Rosen on the "Constitution in Exile":

I'm sure the legal blogosphere will be abuzz with discussions of Jeff Rosen's N.Y. Times magazine piece on the purported "Constitution in Exile" movement.

Jeff was a Yale Law classmate of mine, and I'm generally a great admirer of his work. But I do want to take issue with a couple of things in this particular piece.

First, I take issue with the whole idea that there is a "Constitution in Exile movement," as such. [UPDATE: co-blogger Orin makes similar points here.] "Constitution in Exile" is a phrase used by Judge Douglas Ginsburg in an obscure article in Regulation magazine in 1995. From then until 2001, I, as someone who knows probably just about every libertarian and most Federalist Society law professors in the United States (there aren't that many of us), and who teaches on the most libertarian law faculty in the nation, never heard the phrase. Instead, the phrase was pretty much ignored until 2001, when it was picked up and publicized by liberals. In October 2001, the Duke Law Journal, at the behest of some liberal law professors assumedly worried about what would happen to constitutional law under Bush appointees, published a symposium on the Constitution in Exile. Thereafter, other left-wingers, such as Doug Kendall of the Community Rights Council and Professor Cass Sunstein, began to write about some dark conspiracy among right-wingers to restore something called "the Constitution in Exile."

Yet, outside of Ginsburg's article, I still have not seen or heard any conservative or libertarian use the phrase, except to deny that they ever use it. And a quick Westlaw search shows that no conservative or libertarian constitutional scholar has ever used it in a law review article. I acknowledge that some Federalist types, including me, do believe that various pre-New Deal constitutional doctrines should be revived. But let's be clear on the fact that the idea that there is some organized "Constitution in Exile movement," that is in fact using that phrase is pure fiction. Why does this matter? Because the phrase "Constitution in Exile movement" implies that there is some organized group that has a specific platform. In fact, what you really have is a very loose-knit group of libertarian-oriented intellectuals with many disagreements among themselves. Would I, for example, be considered a member of the "Constitution in Exile movement" even though I don't buy Epstein's theory of the Takings Clause, and think Lochner was probably wrongly decided? [UPDATE: It also matters because there's a reason actual believers wouldn't use the "Constituion in Exile" moniker. Unlike conservative orginialists, the more libertarian elements on the legal right--the folks that Rosen interviews for his piece--generally don't have any nostalgia for the pre-New Deal or even pre-Warren Court jurisprudence on issues such as the Equal Protection Clause's protection of minorities, the Incorporation of the Bill of Rights against the states, the First Amendment, etc.; I know that both Barnett and Epstein, for example, think Griswold was correctly decided, and probably think Roe, or at least Casey, was too. The phrase "Constitution in Exile" suggests a desire to revive pre-New Deal constitutionalism whole hog, when the folks Rosen refers too mostly want to add additional limits on government power. In fact, the interest groups most critical to the Dems on judicial nominations--feminists, ACLU, minority activists--would almost certainly by happier with a Justice Janice Brown or Alex Kozinski than with a Justice Luttig or Bork].

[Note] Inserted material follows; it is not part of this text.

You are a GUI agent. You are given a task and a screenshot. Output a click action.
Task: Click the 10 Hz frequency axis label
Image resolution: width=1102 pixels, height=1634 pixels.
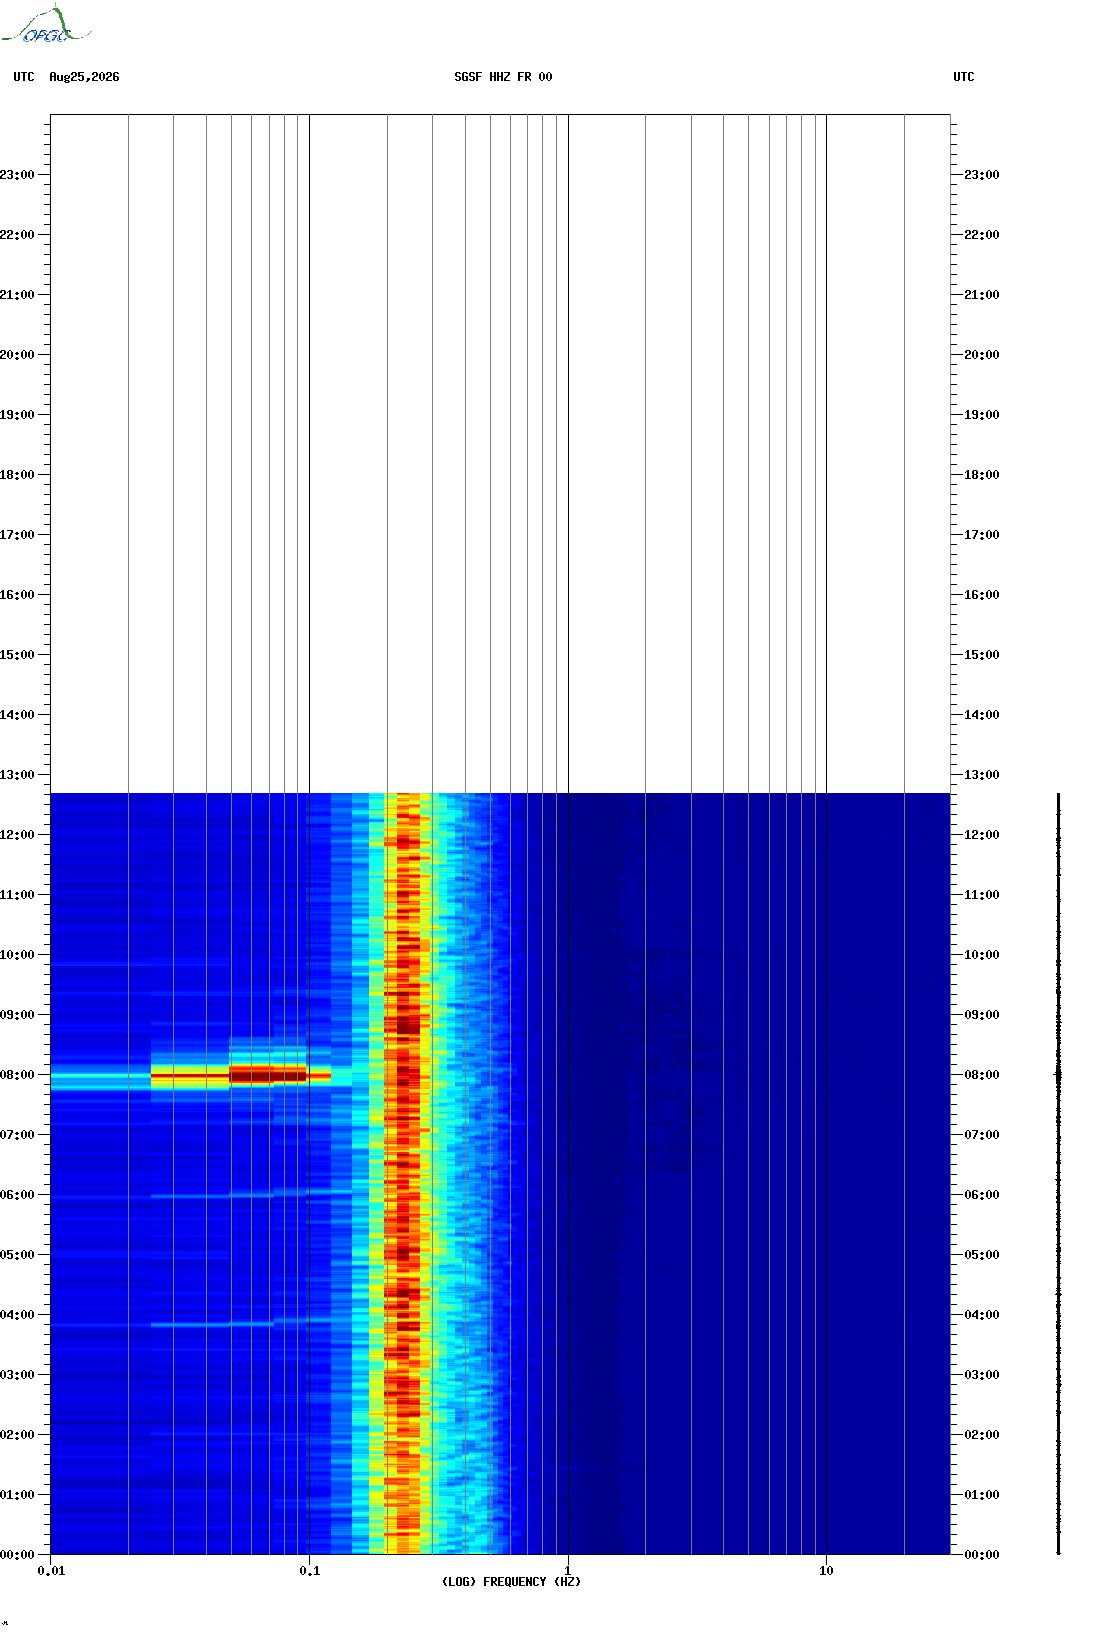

[material deleted; it was unfair]

Finally, Jeff, while not explicitly critical of libertarian constitutional theory, does seem to be implicitly raising the alarm regarding potential future conservative or libertarian judicial activism. I hope it's not impolite to mention that this alarm-raising comes with a touch of irony from someone whose first published law review work defended the proposition that the Ninth Amendment protects judicially enforceable natural rights, and, moreover, that courts should refuse to enforce a constitutional amendment banning flag-burning, because such an amendment would itself be an unconstituitonal invasion of natural rights. 100 Yale Law Journal 1073 (1991).

UPDATE: Oh, and it should go without saying that none of the individuals Rosen identifies as pushing the purported "Constitution in Exile movement"--Greve, Epstein, Barnett, Bolick, etc.--have any political power. The odds that Bush will nominate a libertarian type to the Supreme Court (unless its Janice Brown for other reasons) are slim to none. He may nominate someone like Luttig who believes in some limitations on federal power, but you would be hard pressed to find any originalist who believes that the current scope of federal power complies with the original meaning of the Constitution. Even Bork, who certainly has little in common with Greve et al., has always acknowledged this point, though he's argued that it's too late to do anything about it, a rather odd (and politically convenient) perspective for an originalist, and one that's always been controversial even among his acolytes. And if the Bush people were really intent on pushing a constitutional revolution, wouldn't they have followed in Reagan's footsteps and appointed a prodigious fraction of conservative and libertarian legal academics to the federal bench?